▸ **Instructions for the task**: If a line of the records contains the string "agent", copy it out.

▸ **Raw data**:
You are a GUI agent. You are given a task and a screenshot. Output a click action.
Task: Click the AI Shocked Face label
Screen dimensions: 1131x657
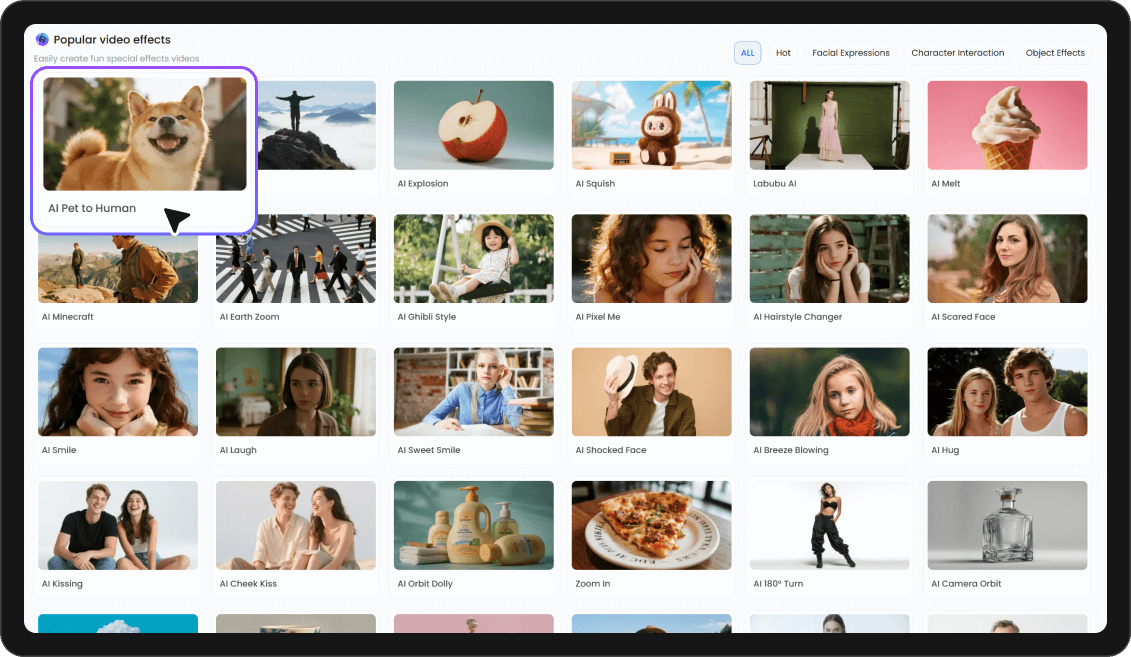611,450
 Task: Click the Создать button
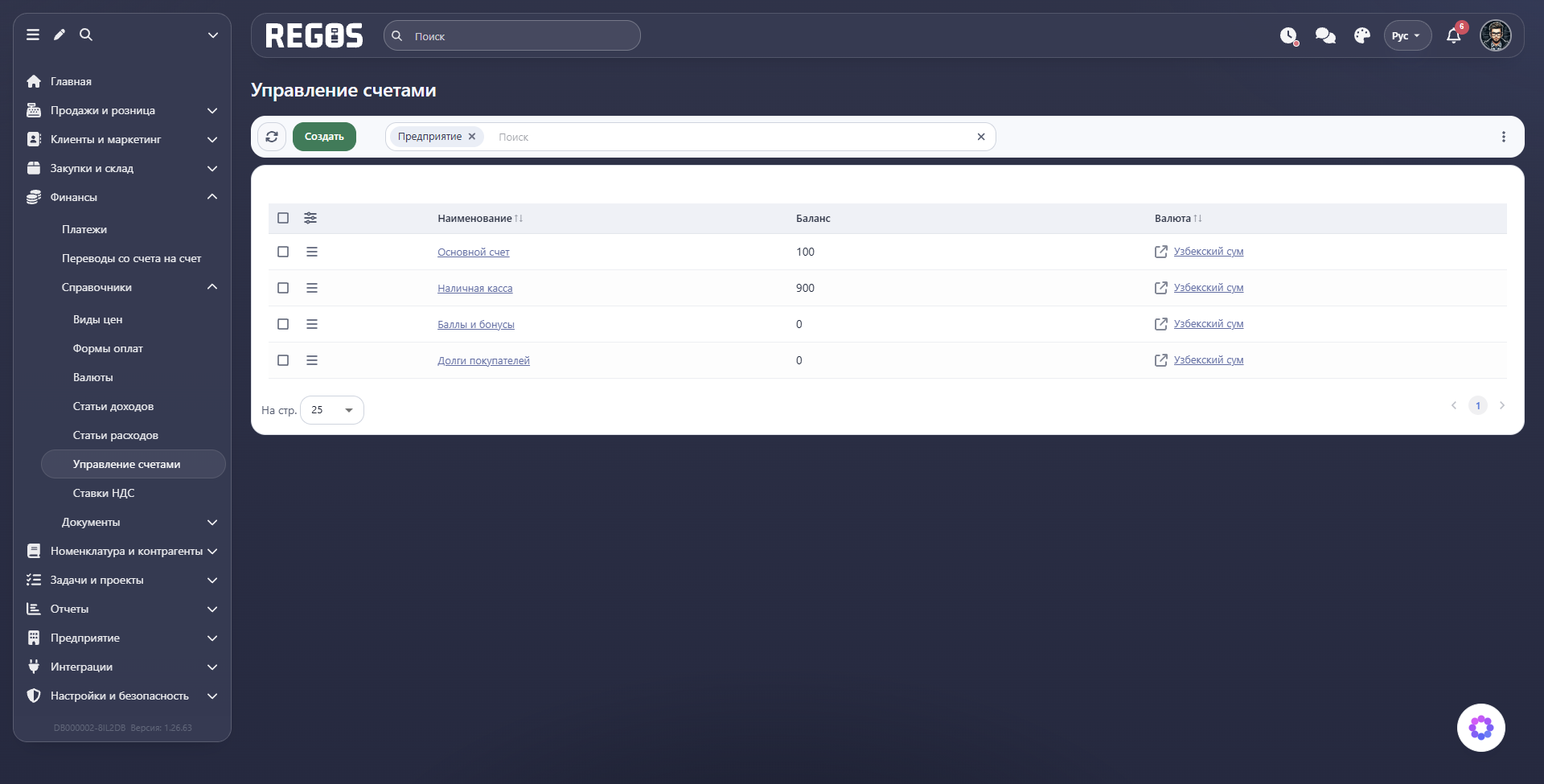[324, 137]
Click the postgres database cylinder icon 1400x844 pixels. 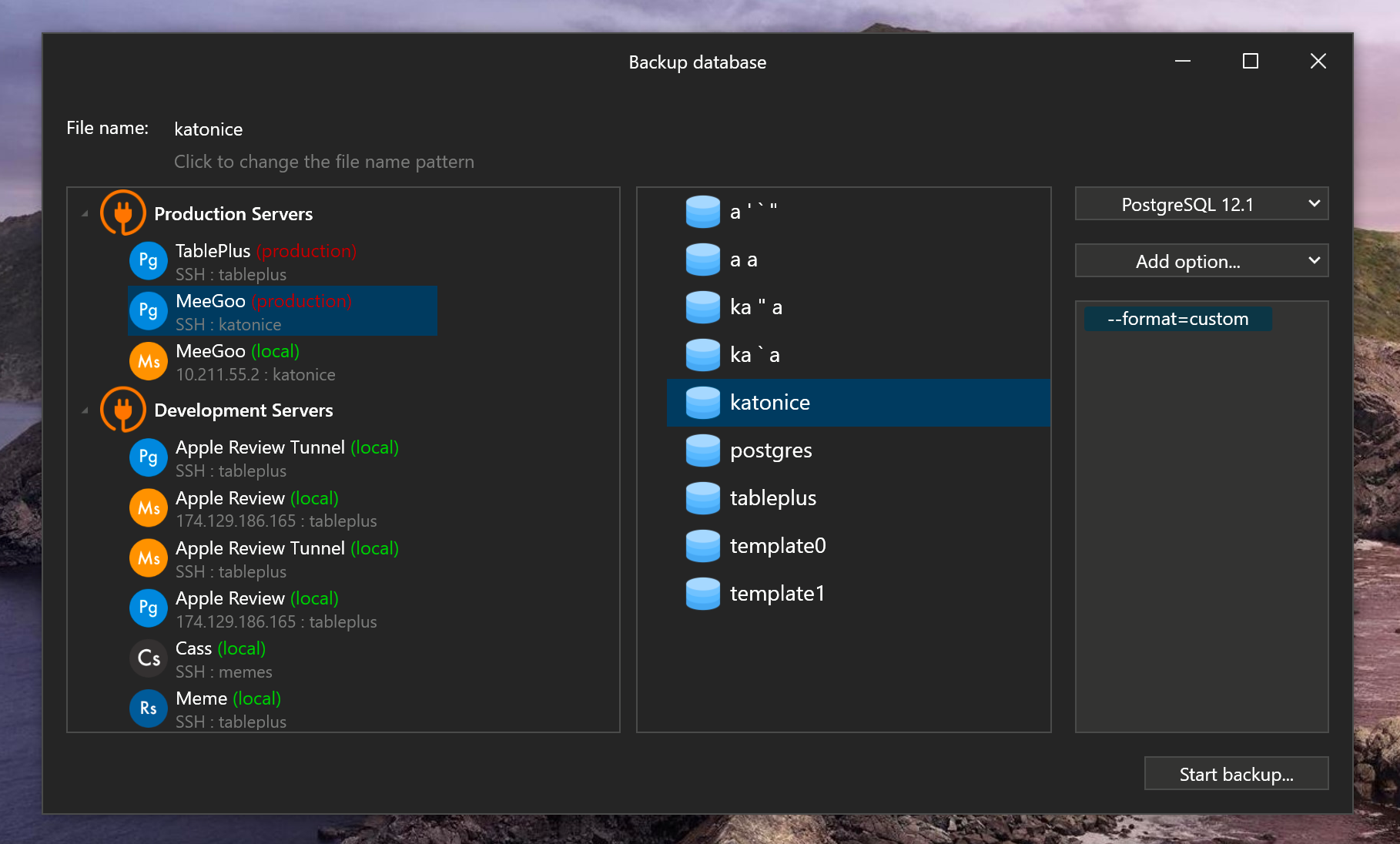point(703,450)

---

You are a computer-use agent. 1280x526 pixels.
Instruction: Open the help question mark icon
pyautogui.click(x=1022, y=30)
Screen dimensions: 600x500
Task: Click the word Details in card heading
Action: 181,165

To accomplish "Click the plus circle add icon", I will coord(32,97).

* * *

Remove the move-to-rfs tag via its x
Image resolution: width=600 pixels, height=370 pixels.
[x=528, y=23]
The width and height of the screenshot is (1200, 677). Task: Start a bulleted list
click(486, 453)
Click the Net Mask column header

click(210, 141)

▸ **Response**:
You are a GUI agent. You are given a task and a screenshot. Output a click action.
You are a computer-use agent. 1280x526 pixels.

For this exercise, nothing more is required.